• [What is being asked] Reproduce the records exactly, beginning with their first line and ending with the line that contains "YouTube (108, 1138)", and output nothing more.

• [Records shown]
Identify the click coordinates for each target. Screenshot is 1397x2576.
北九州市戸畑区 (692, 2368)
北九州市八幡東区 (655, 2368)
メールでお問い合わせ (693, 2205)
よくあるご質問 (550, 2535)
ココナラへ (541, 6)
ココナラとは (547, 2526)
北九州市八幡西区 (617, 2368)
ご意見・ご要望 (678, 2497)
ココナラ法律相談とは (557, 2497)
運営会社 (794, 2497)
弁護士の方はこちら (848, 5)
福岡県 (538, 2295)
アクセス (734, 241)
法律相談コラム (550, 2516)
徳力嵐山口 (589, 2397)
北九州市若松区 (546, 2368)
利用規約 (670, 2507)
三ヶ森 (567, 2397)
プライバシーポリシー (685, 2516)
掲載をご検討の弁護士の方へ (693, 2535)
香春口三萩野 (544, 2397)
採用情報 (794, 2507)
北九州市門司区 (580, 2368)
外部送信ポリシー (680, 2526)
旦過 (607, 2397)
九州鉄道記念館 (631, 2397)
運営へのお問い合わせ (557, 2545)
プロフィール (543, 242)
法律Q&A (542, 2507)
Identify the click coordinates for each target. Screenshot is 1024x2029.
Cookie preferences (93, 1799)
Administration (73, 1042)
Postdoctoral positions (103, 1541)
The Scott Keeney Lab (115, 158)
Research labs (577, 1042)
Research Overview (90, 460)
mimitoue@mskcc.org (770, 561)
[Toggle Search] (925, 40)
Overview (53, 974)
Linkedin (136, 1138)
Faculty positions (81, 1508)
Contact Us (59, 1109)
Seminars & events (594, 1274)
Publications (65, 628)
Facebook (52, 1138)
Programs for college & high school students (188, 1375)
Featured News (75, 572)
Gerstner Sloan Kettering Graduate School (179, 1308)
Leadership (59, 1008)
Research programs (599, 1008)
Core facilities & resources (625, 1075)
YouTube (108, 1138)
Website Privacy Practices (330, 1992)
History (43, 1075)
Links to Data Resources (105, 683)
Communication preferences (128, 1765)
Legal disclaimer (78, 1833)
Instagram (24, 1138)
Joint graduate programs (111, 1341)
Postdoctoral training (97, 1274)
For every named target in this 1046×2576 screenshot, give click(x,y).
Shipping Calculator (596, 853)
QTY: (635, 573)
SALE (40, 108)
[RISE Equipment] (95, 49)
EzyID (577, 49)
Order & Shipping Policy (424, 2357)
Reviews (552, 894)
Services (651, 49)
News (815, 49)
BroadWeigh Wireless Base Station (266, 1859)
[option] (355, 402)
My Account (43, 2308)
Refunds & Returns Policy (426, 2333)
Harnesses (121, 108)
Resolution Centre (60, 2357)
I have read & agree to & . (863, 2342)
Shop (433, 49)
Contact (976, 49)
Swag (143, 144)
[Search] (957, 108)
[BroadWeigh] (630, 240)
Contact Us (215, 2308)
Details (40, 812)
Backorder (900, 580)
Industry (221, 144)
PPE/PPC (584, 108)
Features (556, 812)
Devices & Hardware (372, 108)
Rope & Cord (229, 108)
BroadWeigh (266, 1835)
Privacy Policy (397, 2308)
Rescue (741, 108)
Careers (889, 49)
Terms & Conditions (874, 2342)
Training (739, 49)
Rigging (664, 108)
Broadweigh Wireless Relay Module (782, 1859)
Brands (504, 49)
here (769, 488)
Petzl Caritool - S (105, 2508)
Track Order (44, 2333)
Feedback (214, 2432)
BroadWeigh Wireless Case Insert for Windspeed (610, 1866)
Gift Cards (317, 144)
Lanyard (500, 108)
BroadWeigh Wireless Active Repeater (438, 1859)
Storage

• [Response to this exercise]
Identify the click coordinates for each target. Screenshot is 1397x2576.
北九州市戸畑区 (692, 2368)
北九州市八幡東区 (655, 2368)
メールでお問い合わせ (693, 2205)
よくあるご質問 (550, 2535)
ココナラへ (541, 6)
ココナラとは (547, 2526)
北九州市八幡西区 (617, 2368)
ご意見・ご要望 (678, 2497)
ココナラ法律相談とは (557, 2497)
運営会社 (794, 2497)
弁護士の方はこちら (848, 5)
福岡県 (538, 2295)
アクセス (734, 241)
法律相談コラム (550, 2516)
徳力嵐山口 (589, 2397)
北九州市若松区 (546, 2368)
利用規約 (670, 2507)
三ヶ森 (567, 2397)
プライバシーポリシー (685, 2516)
掲載をご検討の弁護士の方へ (693, 2535)
香春口三萩野 (544, 2397)
採用情報 (794, 2507)
北九州市門司区 (580, 2368)
外部送信ポリシー (680, 2526)
旦過 (607, 2397)
九州鉄道記念館 (631, 2397)
運営へのお問い合わせ (557, 2545)
プロフィール (543, 242)
法律Q&A (542, 2507)
Identify the click coordinates for each target. Screenshot is 1024x2029.
Cookie preferences (93, 1799)
Administration (73, 1042)
Postdoctoral positions (103, 1541)
The Scott Keeney Lab (115, 158)
Research labs (577, 1042)
Research Overview (90, 460)
mimitoue@mskcc.org (770, 561)
[Toggle Search] (925, 40)
Overview (53, 974)
Linkedin (136, 1138)
Faculty positions (81, 1508)
Contact Us (59, 1109)
Seminars & events (594, 1274)
Publications (65, 628)
Facebook (52, 1138)
Programs for college & high school students (188, 1375)
Featured News (75, 572)
Gerstner Sloan Kettering Graduate School (179, 1308)
Leadership (59, 1008)
Research programs (599, 1008)
Core facilities & resources (625, 1075)
YouTube (108, 1138)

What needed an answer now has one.